求助：提取mdx词条转换为HTML/PDF

hkreporter · 2020 年11 月 1 日 23:01

基本用法：

MdxConverter 某某词典.mdx input.xlsx output.pdf

txt编码改为ansi后成功。
测试文件：
2.txt (14 字节) BtD.css (5.7 KB) 1.mdx (1.5 MB)

如果要用.py来运行的话，该安装的模块要提前装一下。

import mdict_query

import openpyxl

import json

import argparse

import os

import re

import pdfkit

from bs4 import BeautifulSoup

import sys

from enum import IntEnum

from collections import OrderedDict

https://www.pdawiki.com/forum/thread-38923-1-1.html

在尝试这个工具，GitHub地址：

用txt和xlsx测试过，都失败了。：
F:\Programs\Mdx\Converter
λ MdxConverter.exe 2.mdx 2.txt 2.pdf
Lesson 1
meanings
Traceback (most recent call last):
File “MdxConverter.py”, line 258, in
File “MdxConverter.py”, line 221, in mdx2pdf
File “MdxConverter.py”, line 206, in mdx2html
File “MdxConverter.py”, line 91, in merge_css
File “MdxConverter.py”, line 87, in get_css
AttributeError: ‘str’ object has no attribute ‘decode’
[26348] Failed to execute script MdxConverter
求教如何解决这个错误，以及如果无法解决有没有可用的工具。

从mdx提取指定的词条，并打包成mdx
https://www.pdawiki.com/forum/forum.php?mod=viewthread&tid=35433
(出处: 掌上百科 - PDAWIKI)
这个工具可用，但只能提取为txt，还需要转化为网页或pdf

目前的解决办法是用Mdict Editor Tool 提取HTML+wkhtmltopdf转化为pdf

Mdict Editor Tool v2.0.35 – 多功能个性化词典制作工具
https://www.pdawiki.com/forum/forum.php?mod=viewthread&tid=18986
(出处: 掌上百科 - PDAWIKI)

链接: https://pan.baidu.com/s/1qYO3aA4
密码: 9xs8

Vim · 2020 年11 月 2 日 01:10

还是这个好用，只是你的命令用错了而已，建议先照猫画虎，把作者的案例走一遍再说自己的需求。

noword/ MdxConverter

hkreporter · 2020 年11 月 2 日 01:17

MdxConverter 某某词典.mdx input.xlsx output.pdf

F:\Programs\Mdx\Converter
λ MdxConverter.exe 2.mdx 2.txt 2.pdf
Lesson 1
meanings
Traceback (most recent call last):
File “MdxConverter.py”, line 258, in
File “MdxConverter.py”, line 221, in mdx2pdf
File “MdxConverter.py”, line 206, in mdx2html
File “MdxConverter.py”, line 91, in merge_css
File “MdxConverter.py”, line 87, in get_css
AttributeError: ‘str’ object has no attribute ‘decode’
[26348] Failed to execute script MdxConverter

这次我命令没错还是不行

hkreporter · 2020 年11 月 2 日 01:25

2.txt (19 字节) 2.mdx (34.3 KB)
━━━━━━━━
### 给定要求:
请接着上面那篇讨论把mdx词条转换为HTML或PDF的帖子往下写。

数据集记录:
━━━━━━━━
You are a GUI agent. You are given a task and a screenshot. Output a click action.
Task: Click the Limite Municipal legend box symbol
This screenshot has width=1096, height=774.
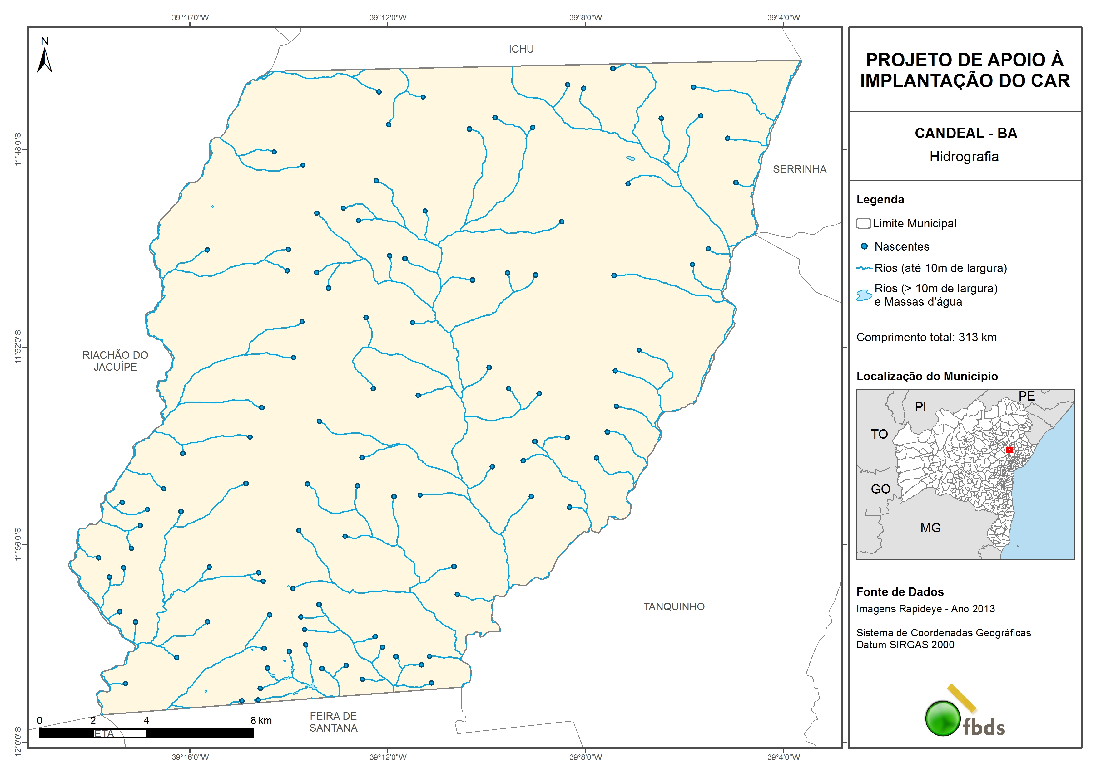pyautogui.click(x=864, y=223)
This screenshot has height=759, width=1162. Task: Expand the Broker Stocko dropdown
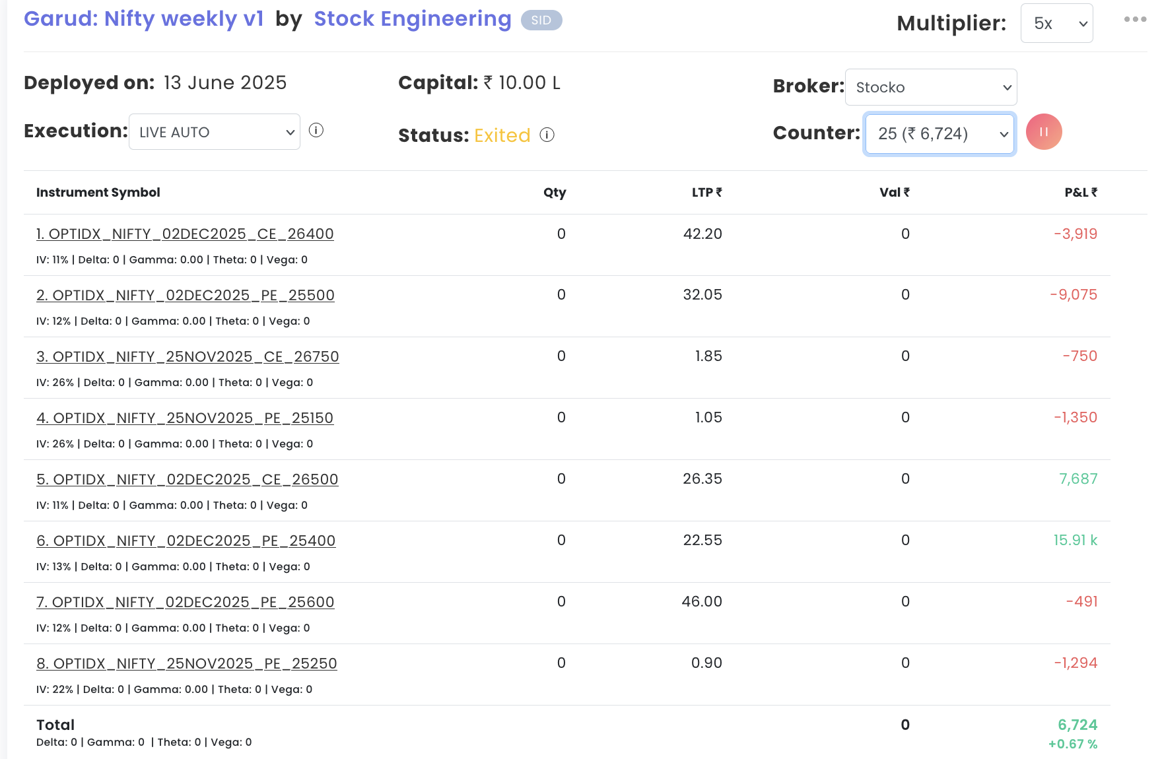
━━━━━━━━
### 练习结果:
测试一下

hua · 2020 年11 月 2 日 01:33

应该此程序写的有点问题

Vim · 2020 年11 月 2 日 01:49

MdxConverter.exe 这是什么东西？

hkreporter · 2020 年11 月 2 日 01:50

是python打包的exe

jns · 2020 年11 月 2 日 02:03

你好，我测试了一下，mdxconverter查找ling.css，外置没有，mdd内也不存在，返回了空字符串导致报错。把MdxConverter.py的第85行css = '‘改成css = b’'后，我测试就不报错了。

hkreporter · 2020 年11 月 2 日 02:09

多谢！
我加上了css之后，虽然还是报错，但至少生成了一个temp. html，里边就是提取出来的词条meanings
ling.css (198 字节)

现在测试了另一个文件，出现了另一种错误：
F:\Programs\Mdx\Converter
λ MdxConverter.exe 1.mdx 2.txt 2.html
Traceback (most recent call last):
File “MdxConverter.py”, line 258, in
File “MdxConverter.py”, line 150, in mdx2html
File “MdxConverter.py”, line 43, in get_words
File “MdxConverter.py”, line 52, in get_words_from_txt
UnicodeDecodeError: ‘gbk’ codec can’t decode byte 0xbf in position 2: illegal multibyte sequence
[54672] Failed to execute script MdxConverter

1.mdx (1.5 MB)
请教怎么解决这个gbk解码的问题呢？

qujinzhi · 2020 年11 月 2 日 02:22

掌上百科那个软件没什么问题，提取出txt以后，修改后缀为HTML，配合原来的CSS就可以了。不过文件很大，浏览器几乎不能正常打开。

jns · 2020 年11 月 2 日 02:43

我用1.mdx测试没有问题

hkreporter · 2020 年11 月 2 日 02:51

还是这个：
UnicodeDecodeError: ‘gbk’ codec can’t decode byte 0xbf in position 2: illegal multibyte sequence
[76240] Failed to execute script MdxConverter

jns · 2020 年11 月 2 日 03:03

复现不了该问题，从traceback猜是txt文件的编码问题。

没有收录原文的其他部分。